Workers can join trade unions of their choice

06.05.2004 LISTEN
By GNA

Accra, May 6, GNA - Mr Kwasi Danso-Acheampong, Legal and Industrial Relations Officer of the Trades Union Congress, on Thursday urged employers not to put impediments in the ways of workers who decided to form or join trade unions of their choice.

He stated that the Labour Act gave two or more workers in the same organisation, every earthly right, to form a trade union to promote and protect their economic and social interests.

Mr Danso-Acheampong made the call in Accra at a day's sensitisation seminar, organised by the General Transport, Petroleum and Chemical Workers' Union (GTPCWU) of the Trades Union Congress on the new Labour Act, which came into force on March 31 this year.

The seminar, which was attended by about 40 members of the union took them through topics such as, "Overview of the Labour Act", "Employer/Union Relationship", "Institutions under the Act", and Dipsute Resolution under the Act".

Mr Danso-Acheampong admitted that even though the Act posed enormous challenges, they were surmountable.

He, therefore, stressed the need for unions to be more proactive, in order to prove equal to those challenges.

He reminded local unions that they had limited powers, and warned them not to do acts that would undermine their mother unions, and bring them in confrontation with the law.

▸ **Records**
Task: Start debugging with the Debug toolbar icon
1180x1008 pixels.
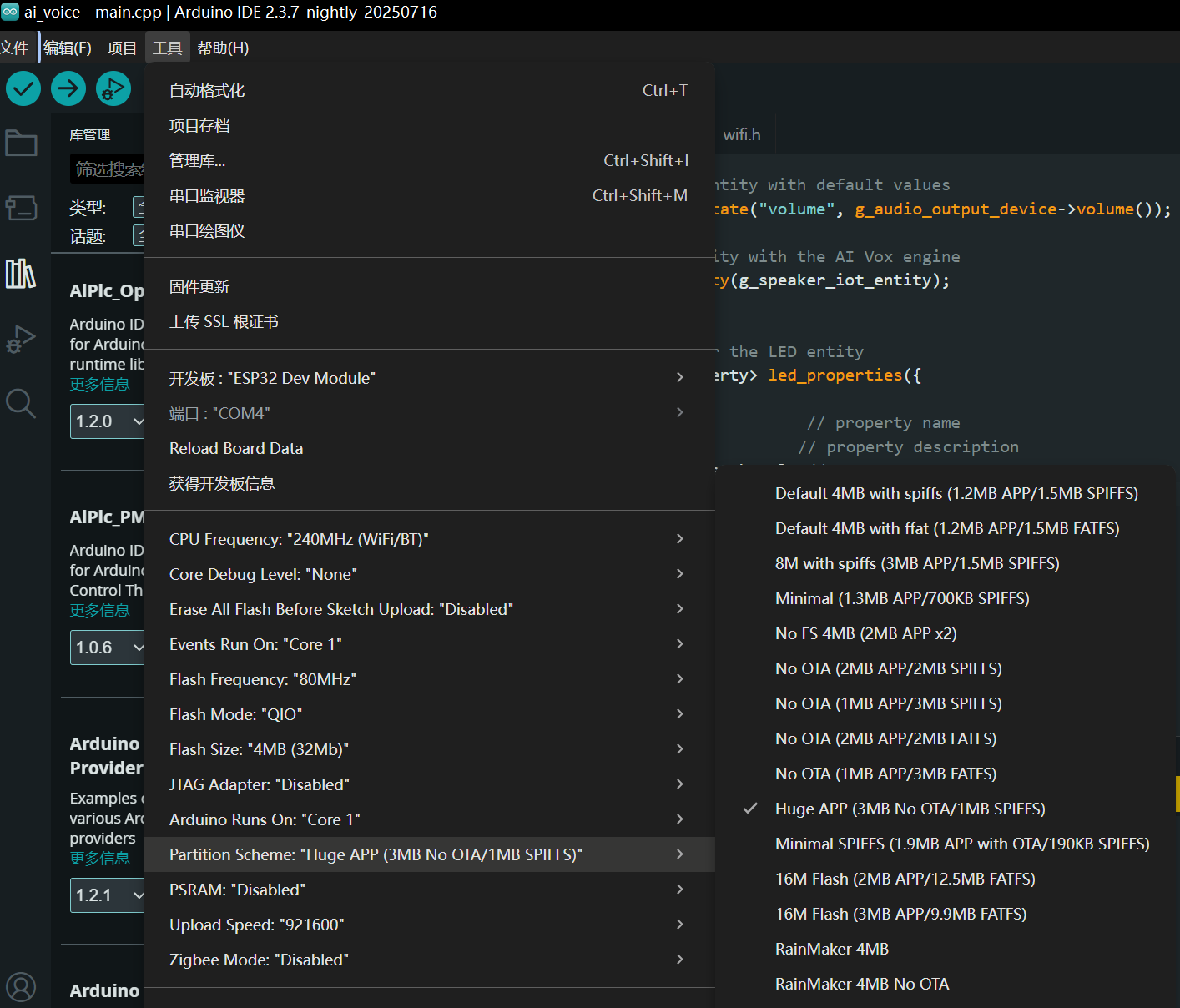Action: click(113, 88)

* * *

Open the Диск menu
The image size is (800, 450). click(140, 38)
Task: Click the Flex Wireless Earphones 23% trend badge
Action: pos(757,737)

▸ **Exercise brief**
Duplicate the part of the article on workers joining trade unions starting at "He reminded local" and ending at "with the law.". The records are not needed for this work.

▸ **Response to this exercise**
He reminded local unions that they had limited powers, and warned them not to do acts that would undermine their mother unions, and bring them in confrontation with the law.